• [Supplied text]:
= = =

I happened to be seeing a Western TV film the other day. But I turned off the switch soon after seeing just the beginnig part of it because it caught me with an unpleasant feeling. It was made based on a Greek mythology and the initial scenes were about gods talking with each other. According to the film humans were but only a tool for gods to serve them. Gods got fat or lean depending on whether or not they were served by and received offerings from humans. With a human being who didn't serve them, gods got angry and penalized him. Human was only a being tossed about by them. Such was the story of the film. Such an idea lay at the basis of faiths of the people who believed in gods of Greece and Rome. Prevalent in Ephesus, too, were this kind of faiths and tendency.

  People made offerings to gods and to ones who practiced magic out of their wish to get good luck. Gods gave them the luck in return. People had only to accept it as punishment by gods when something unlucky fell on them. Human was a being to be pitied because they were always at the whim of gods.

On such a state of the town of Ephesus of 2000 years ago don't we see exactly the same look of ourselves of today? Faiths in magic performers and gods are not eminent on the surface today. But there is indeed no shortage in the supply of 'magic' and the like by which people wish to secure their desirable life or luck, and no shortage in the supply of 'gods' on whom people rely who would give us the desired results. The more luck people get the more it catches them just as a narcotic does.

3. To people of Ephesus who were still reliant on the magic and gods and who were placed under circumstances in which they were at their mercy, Paul talked to help them recollect how they had felt when they listened to the gospel through him for the first time and came to encounter with God; how the figure of true God looked, about whom they heard for the first time? Answer to this question is written from verse 3 to the beginning of verse 4.

  The initial phrase of verse 4 is so translated into Japanese as to say, "Even before the world was made, God loved us so that we would be holy and without fault before him," as if the sentence anticipates to be followed by another sentence at the latter part of the verse. However the original Greek text doesn't have any punctuation mark in the sentence. In other words, the sentence in question can be so translated as to directly follow the verse 3; in which case it would read like "God, our Father, loved us in his sight in Christ even before the creation of heaven and earth and blessed us by giving us every spiritual blessing in the heavenly world."

  What is being said here is in thorough contrast to the relationship of gods and human beings as observed in Ephesus as we just learned. God loved us as our Father, that is, us as his children. Regardless of whether or not we, having been born to this world as human beings, serve God, and since long before it, God loved us before him and blessed us by giving us every good thing he has. Being fully given all the blessings, being filled with the spiritual blessing, we were born to this world as humans. There can be no way that God of such love will give us penalty and puts us at his whim.

  Solace and encouragement the Ephesians and we of today get from this gospel is that one who lives in this world can make steps of life as the one filled with spiritual blessing; we are blessed with the happiness of being allowed to live as ones filled with God's blessings.   It goes without saying that we, as ones living on the earth with our bodies, have to satisfy material needs. That we had been filled with spiritual blessing in God's sight before we were born doesn't mean it is automatically turned to our material blessing. We cannot escape from having to face always with inadequate supply of materials in this world. Yet we can accept short material provision as ones given spiritual blessing from heaven.

= = =

• [Data section]:
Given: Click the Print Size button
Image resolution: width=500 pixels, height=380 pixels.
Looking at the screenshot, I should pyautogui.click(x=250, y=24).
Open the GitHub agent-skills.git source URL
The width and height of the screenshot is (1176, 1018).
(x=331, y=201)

= = =

• [Task A]:
In the sermon about Ephesus, where is the answer written to the question of how the figure of the true God looked?
• [Task B]:
Transcribe the sermon about Ephesus from "What is being" up to and including "at his whim.".
• [Task C]:
Go on with the sermon about Ephesus from the point at which it stops.

• [Result A]:
From verse 3 to the beginning of verse 4.

• [Result B]:
What is being said here is in thorough contrast to the relationship of gods and human beings as observed in Ephesus as we just learned. God loved us as our Father, that is, us as his children. Regardless of whether or not we, having been born to this world as human beings, serve God, and since long before it, God loved us before him and blessed us by giving us every good thing he has. Being fully given all the blessings, being filled with the spiritual blessing, we were born to this world as humans. There can be no way that God of such love will give us penalty and puts us at his whim.

• [Result C]:
  Depending on how we recognize and accept it, earthly material shortage unveils different meanings for us. We can accept earthly material shortage as something given by God, our Father in Heaven, to bring with it some meaning for us; as an expression of his love to us, his children. We can accept it as something good for us in the final analysis, not as divine punishment or as the whim of gods. We can believe that God, who loves us, will make everything work together for our good.

4. What Paul told, in the first place, was our way of being as ones blessed by God, blessed at the very primitive outset or even before that beginning. Following it Paul talked about the purpose for which we were given spiritual blessing of God or about the direction which the spiritual blessing bestowed on us. What the verses 4 and 5 try to tell is that God decided and chose us beforehand to make us holy, without fault, and his children in Christ.

  The prior-selection or pre-determination is what's been taught us already, that is that we were blessed before God. What the verses 4 and 5 say on top of it is that the decision, choice and blessing of God have some specific purpose and direction. They are directed toward taking us to completion as being holy, without fault and as children of God.

  This is, if I may I call it that, 'the motivation' or direction God gave us at the very beginning of beginning. That's why it is never going to go away from us even if we, born on the earth as human beings, were put under various different rulers. Here lie our solace and the gospel. Since before we were born we had been blessed, chosen and destined and we had been truly holy and the children of God. However, once born on the earth, we are far cry from being able to claim to be holy and without fault. We are not the children of God (or ones loved by God in his sight) and can be nothing else but be obedient to different men of the worldly power, are influenced by them and remain at their mercy. In this sense, we cannot be anything else but, for example, 'the children of school,' the children of company, the children of money, the children of property, the children of sickness and the children of death. How pitiable!

  Yet Paul talks to us and say there is a motivation within us which God inscribed in us at the very beginning; the direction is already set by God so we can achieve the goal once again to be holy, without fault and children of God; no ruler of this world can deprive us of the direction which God inscribed in us before the creation of heaven and earth.

  Once we learned of this we get to be able to understand that various things which fall on us do so on our way towards the goal we shall achieve. Why do we become children of companies, of money and of illness? It is so that we get to long more for the goal set by God the more misery we experience; we get to embrace the goal of becoming children of God.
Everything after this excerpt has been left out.